# Stored records:
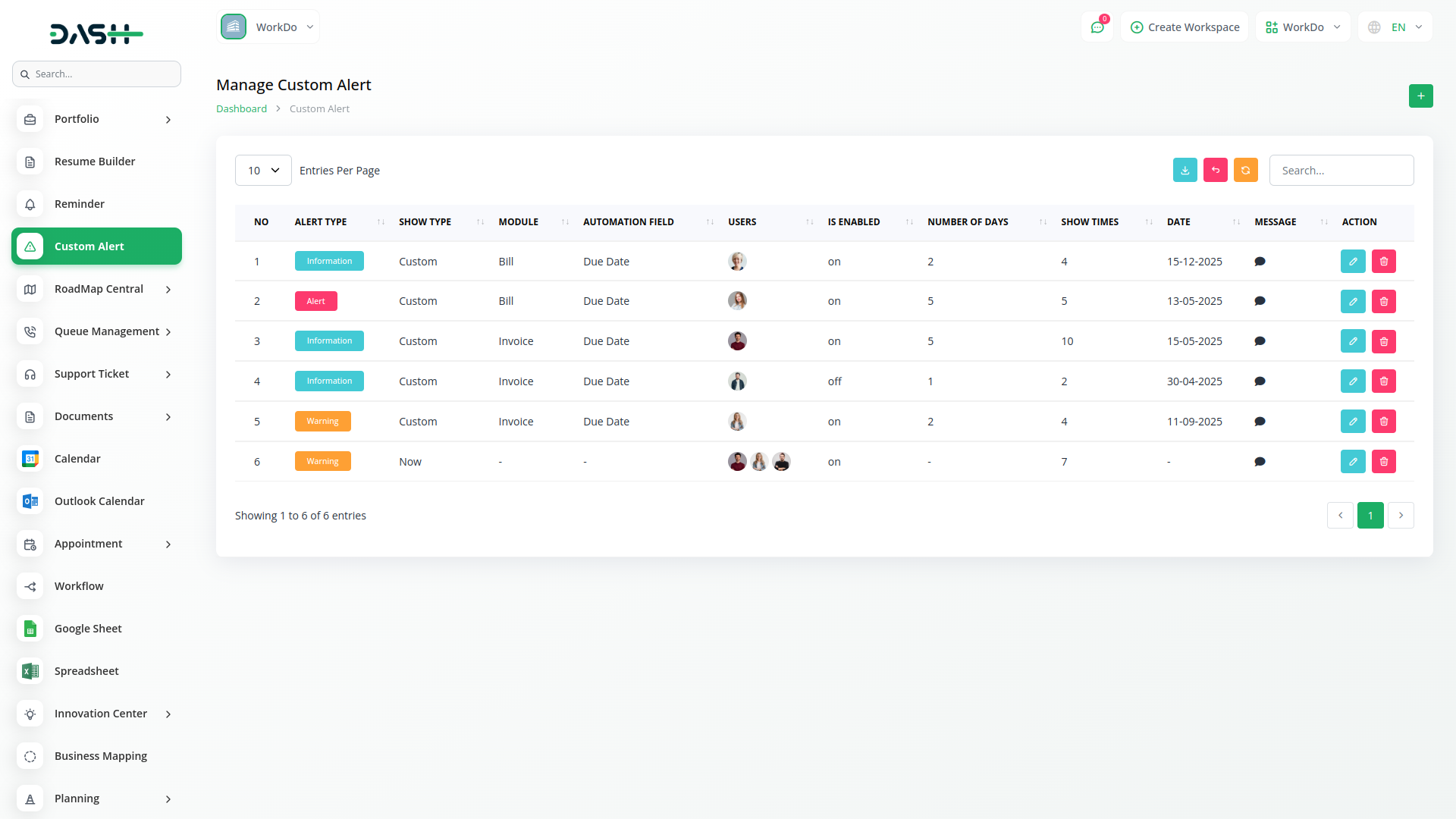The height and width of the screenshot is (819, 1456).
Task: Edit the first custom alert with pencil icon
Action: pyautogui.click(x=1353, y=261)
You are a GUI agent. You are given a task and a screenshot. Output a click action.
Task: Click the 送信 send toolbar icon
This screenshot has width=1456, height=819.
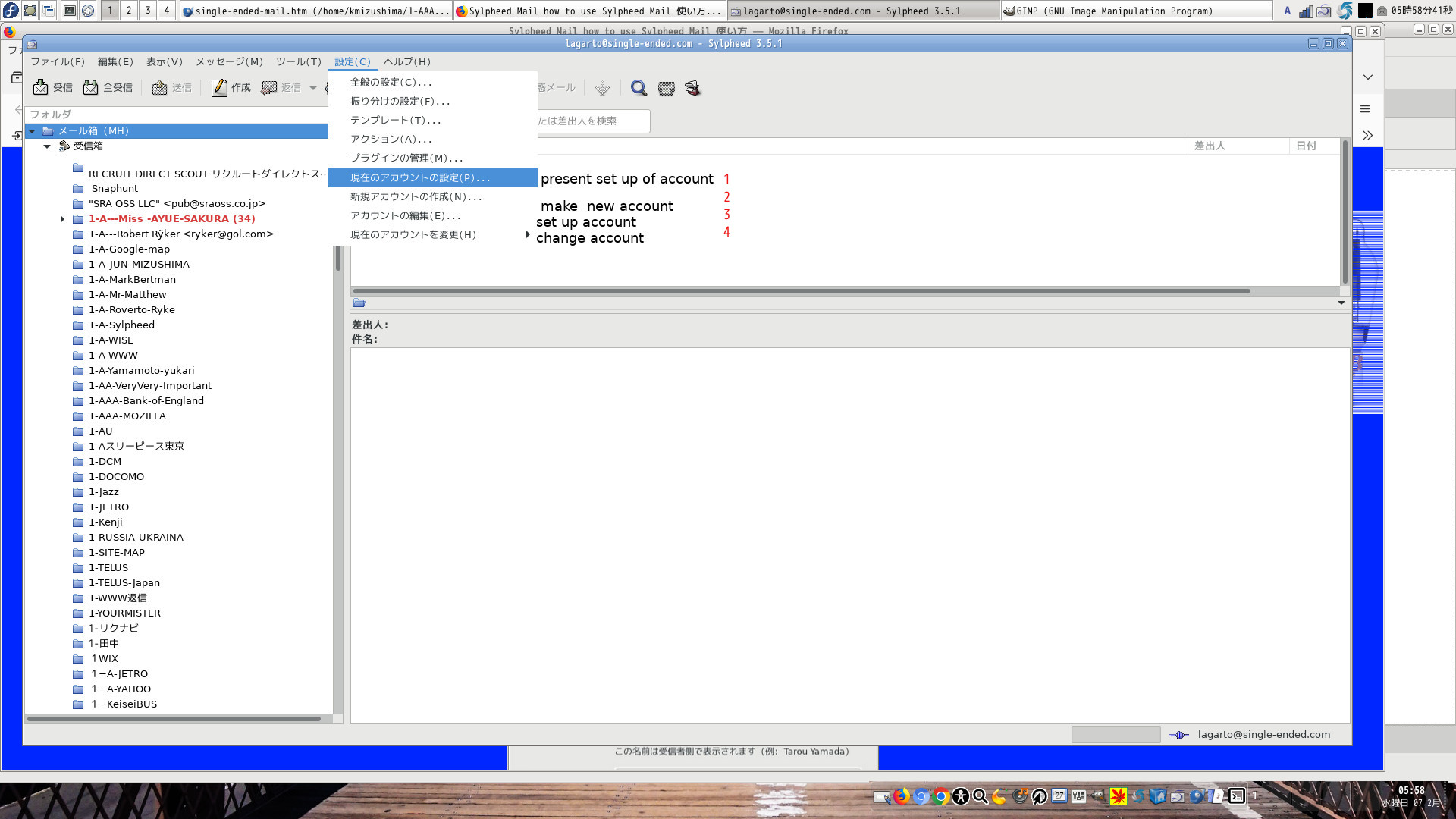click(x=173, y=87)
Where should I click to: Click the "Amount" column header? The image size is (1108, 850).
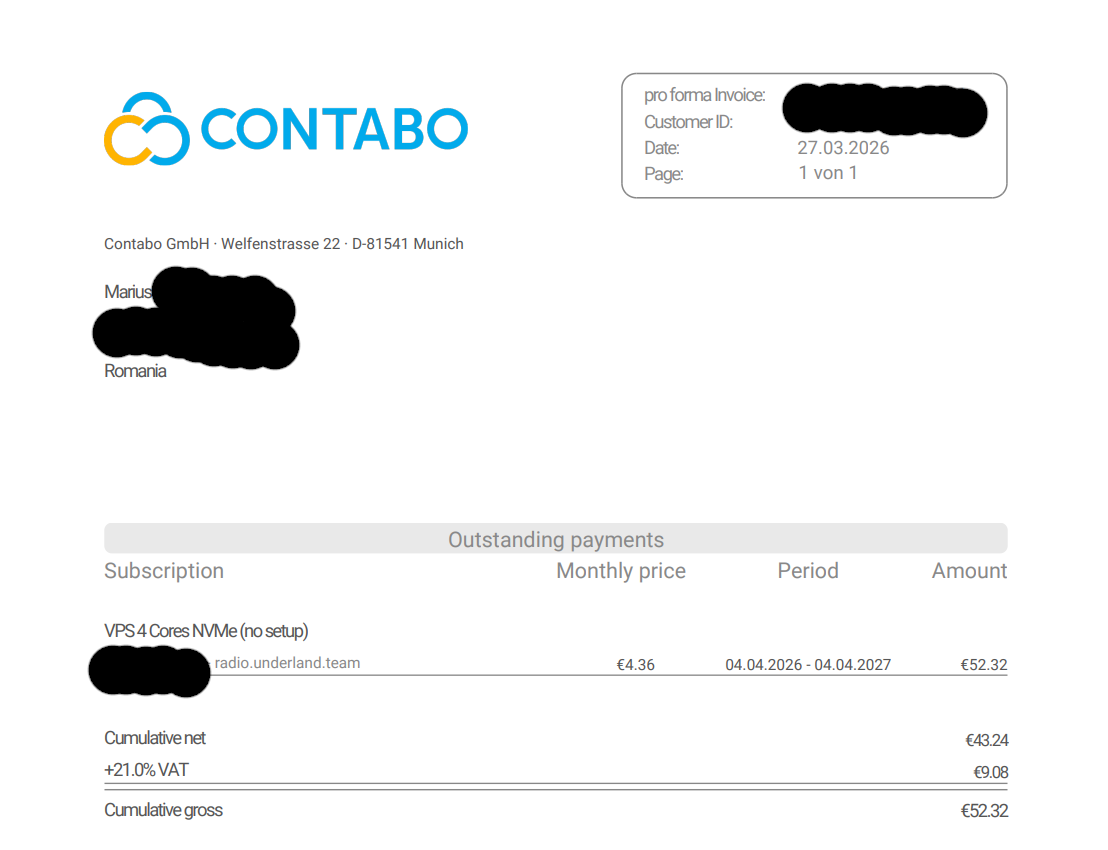(x=969, y=571)
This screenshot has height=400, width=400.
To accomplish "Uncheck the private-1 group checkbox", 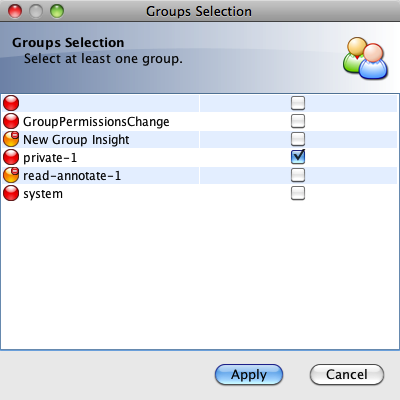I will (298, 157).
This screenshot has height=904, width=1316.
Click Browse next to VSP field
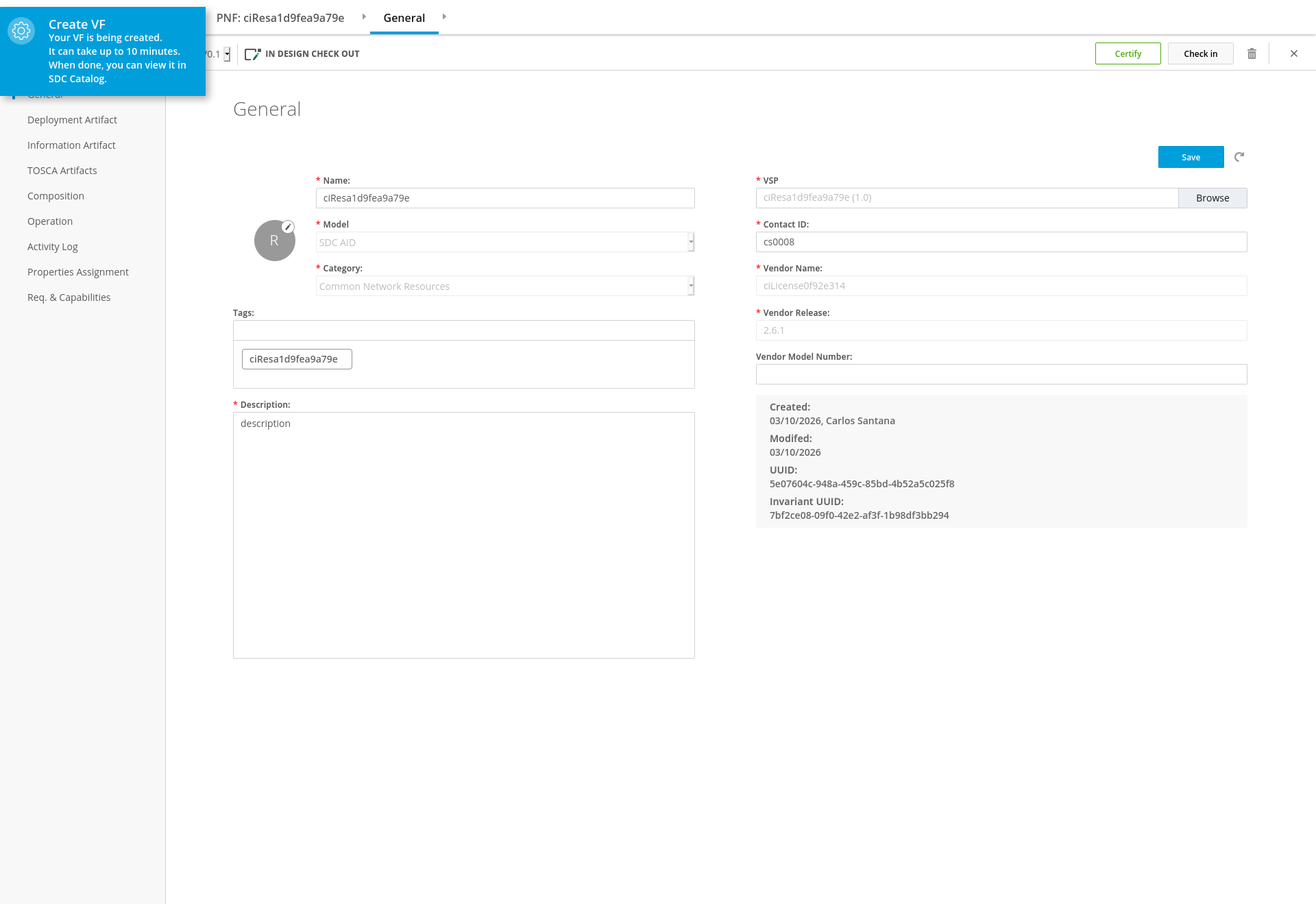click(1212, 198)
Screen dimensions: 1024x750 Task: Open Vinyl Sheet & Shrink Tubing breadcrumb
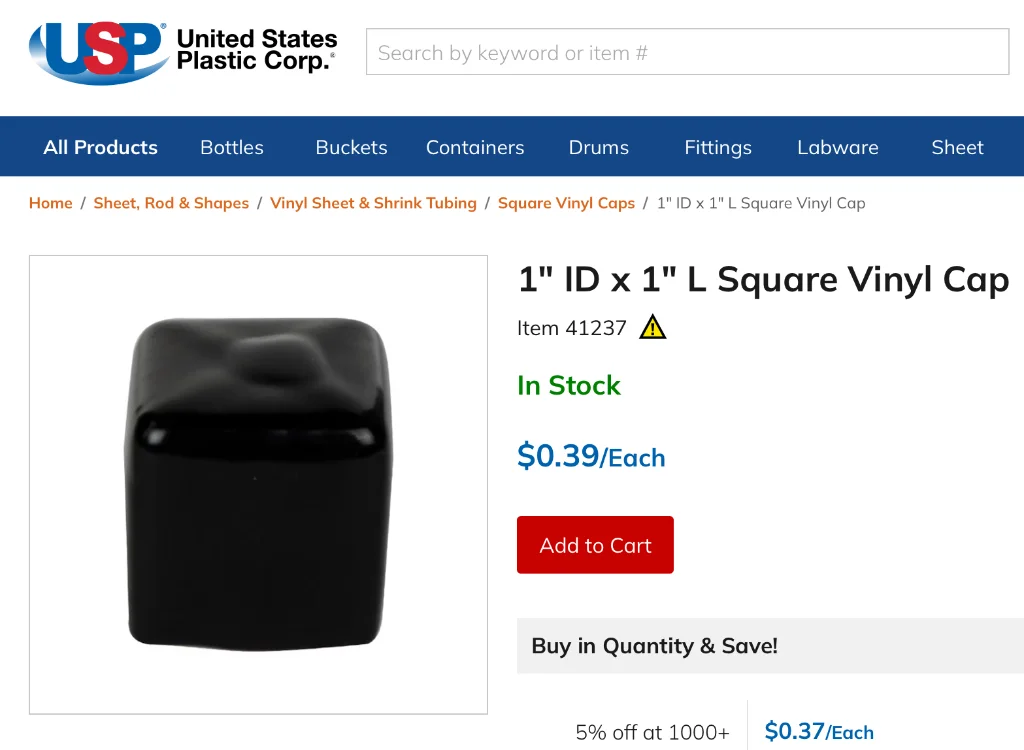tap(373, 203)
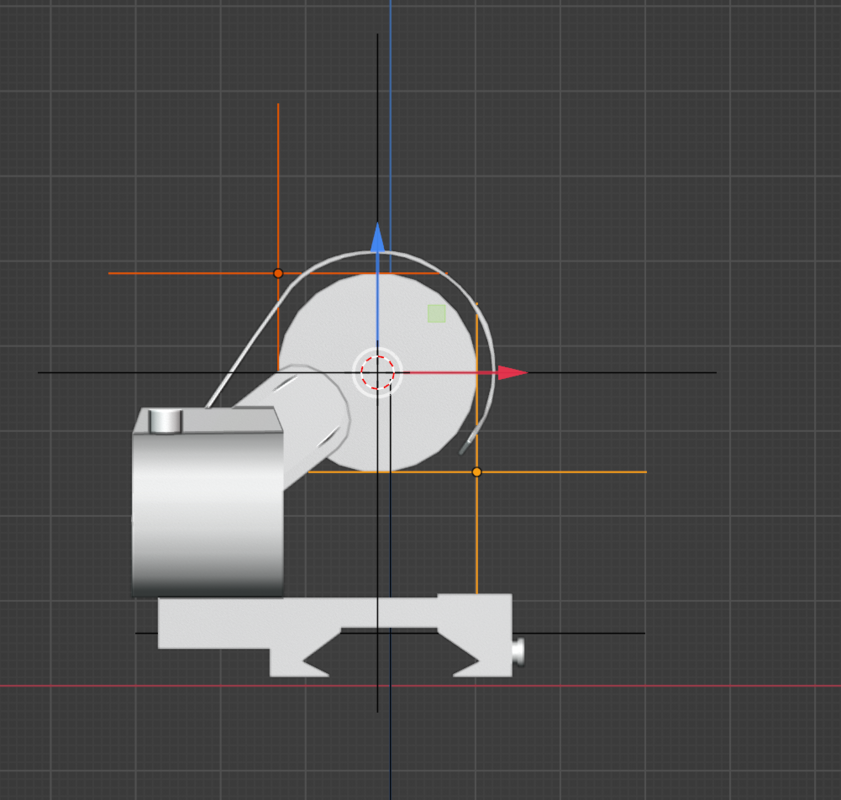
Task: Select the green plane handle of the move gizmo
Action: click(436, 313)
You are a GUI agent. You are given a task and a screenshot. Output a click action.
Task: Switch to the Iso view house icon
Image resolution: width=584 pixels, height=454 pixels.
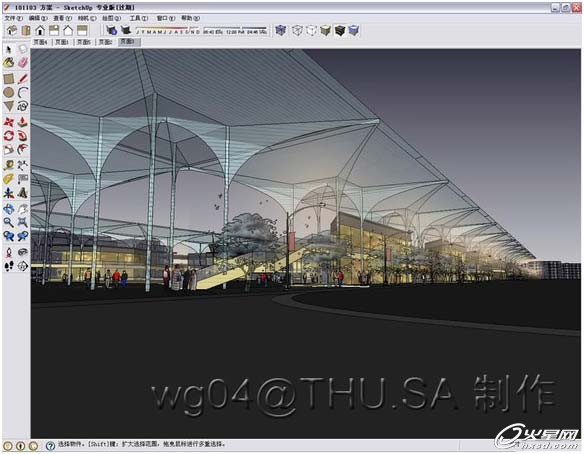click(x=12, y=31)
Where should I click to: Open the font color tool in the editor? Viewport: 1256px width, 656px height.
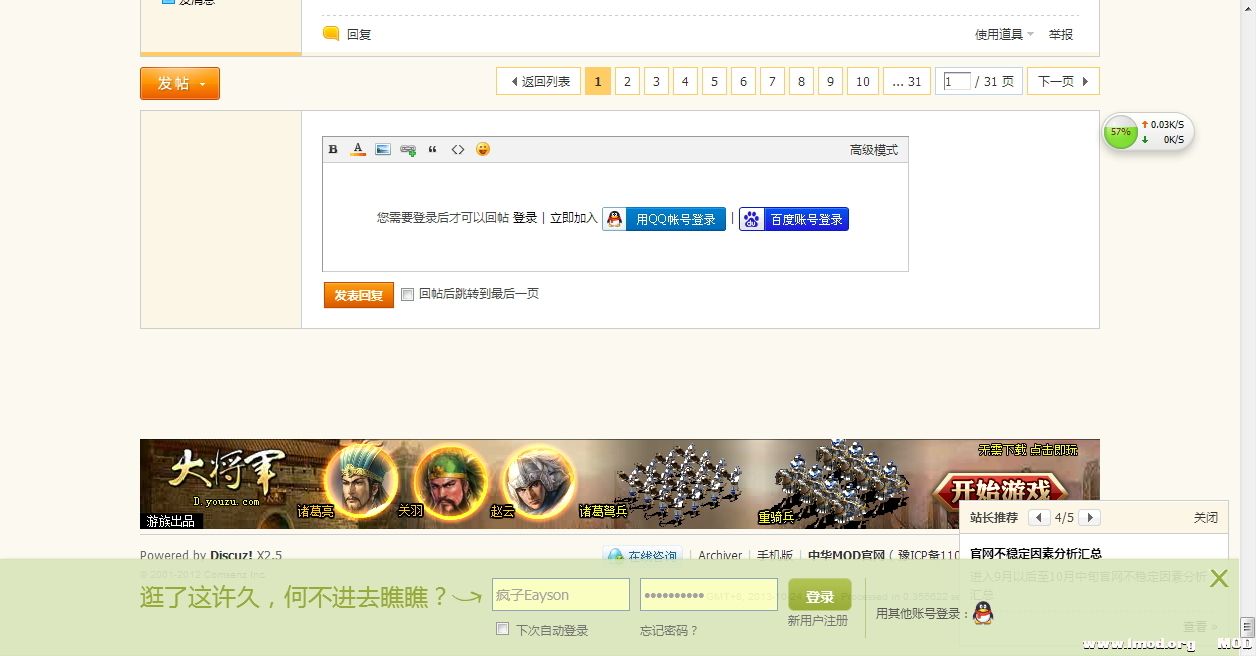point(357,148)
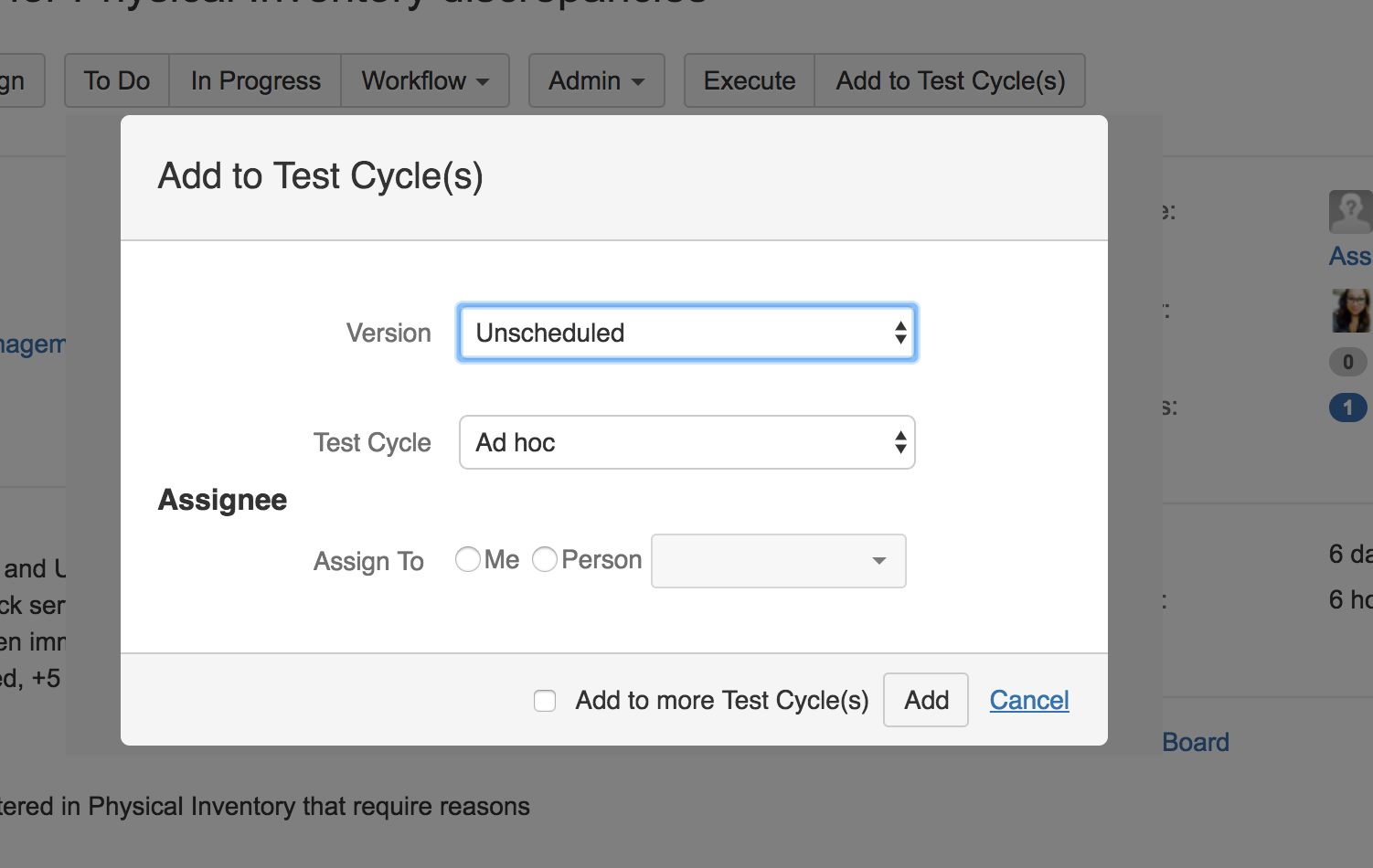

# Task:
Write out the material word for word, starting with the line containing "This screenshot has height=904, width=1316." and going on through the end of the material. Leave the pictures out of your answer.

# Worked answer:
This screenshot has height=904, width=1316.
Click Browse next to VSP field
click(1212, 198)
Screen dimensions: 1024x750 Task: Open Vinyl Sheet & Shrink Tubing breadcrumb
tap(373, 203)
Task: Select the green plane handle of the move gizmo
Action: click(436, 313)
You are a GUI agent. You are given a task and a screenshot. Output a click action.
Task: Switch to the Iso view house icon
Image resolution: width=584 pixels, height=454 pixels.
click(x=12, y=31)
Where should I click to: Open the font color tool in the editor? Viewport: 1256px width, 656px height.
point(357,148)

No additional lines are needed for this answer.